Document section =>
((

The outside of the nine spheres is also revealing, super-celestial, borrowing this time from the god/matter philosophies of ancient Greece - Aristotle, Plato, etc.
No, this is not some weird Tarot reading! There are a number of diagrams from this time period that don't look exactly like this page but categorize very closely to it. Llull's Ladder is the simplest and can be easily googled for the main categories, though imo there are many additional layers to each sphere on relational and metaphorical levels. But the division of the cosmos into super-celestial, celestial, earthly and cthonic/underworld was a common understanding of the medieval world. I don't have to stretch at all seeing this diagram as fitting broadly into this strata. I do have to stretch on the details of the spheres, but the more I research, the more it comes together. Unfortunately my research is based on medieval text not illustration, so I have few example diagrams to refer you to.
What I like about this theory is that you slowly realize (or at least I did) that the diagram serves as an index to the rest of the VMS. It pulls all the sections together into the Cosmos at the centre, and each sphere likely corresponded to a section of the manuscript. Somewhat Aristotelian: On the Soul, On Plants, On Metals/Minerals (possibly a missing section), On Creation, On the Stars, On Death, and, of course Koen you know me!, On the Water of Life.

))

What to produce =>
Say yes or no for whether each statement agrees with the post on the nine-spheres diagram, and quote the words of the post that decide it: (a) The writer's research draws mainly on medieval illustrations. (b) The writer thinks each sphere likely matched a section of the manuscript. (c) Llull's Ladder is called the simplest of these diagrams.

Recorded data =>
((

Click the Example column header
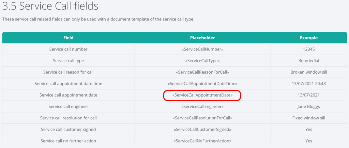 (308, 38)
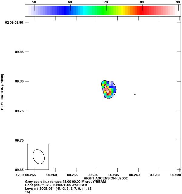This screenshot has width=182, height=194.
Task: Click the Levs contour levels text
Action: point(59,189)
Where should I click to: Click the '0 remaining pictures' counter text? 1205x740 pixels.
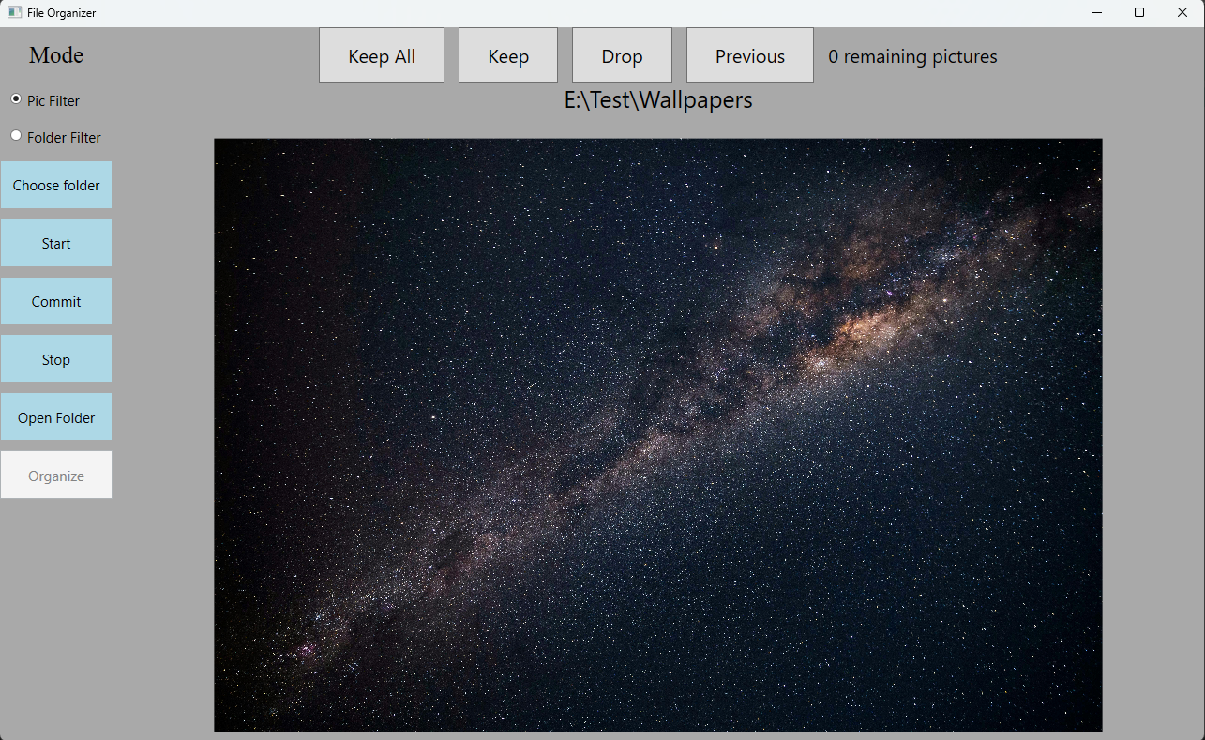pyautogui.click(x=912, y=56)
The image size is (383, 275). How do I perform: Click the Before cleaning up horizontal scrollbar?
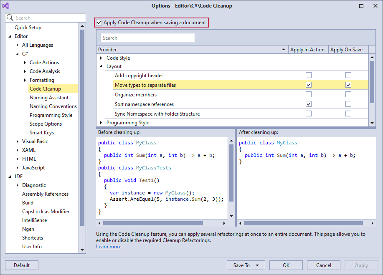tap(153, 223)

))

Exercise result =>
(a) No: "Unfortunately my research is based on medieval text not illustration"
(b) Yes: "each sphere likely corresponded to a section of the manuscript"
(c) Yes: "Llull's Ladder is the simplest"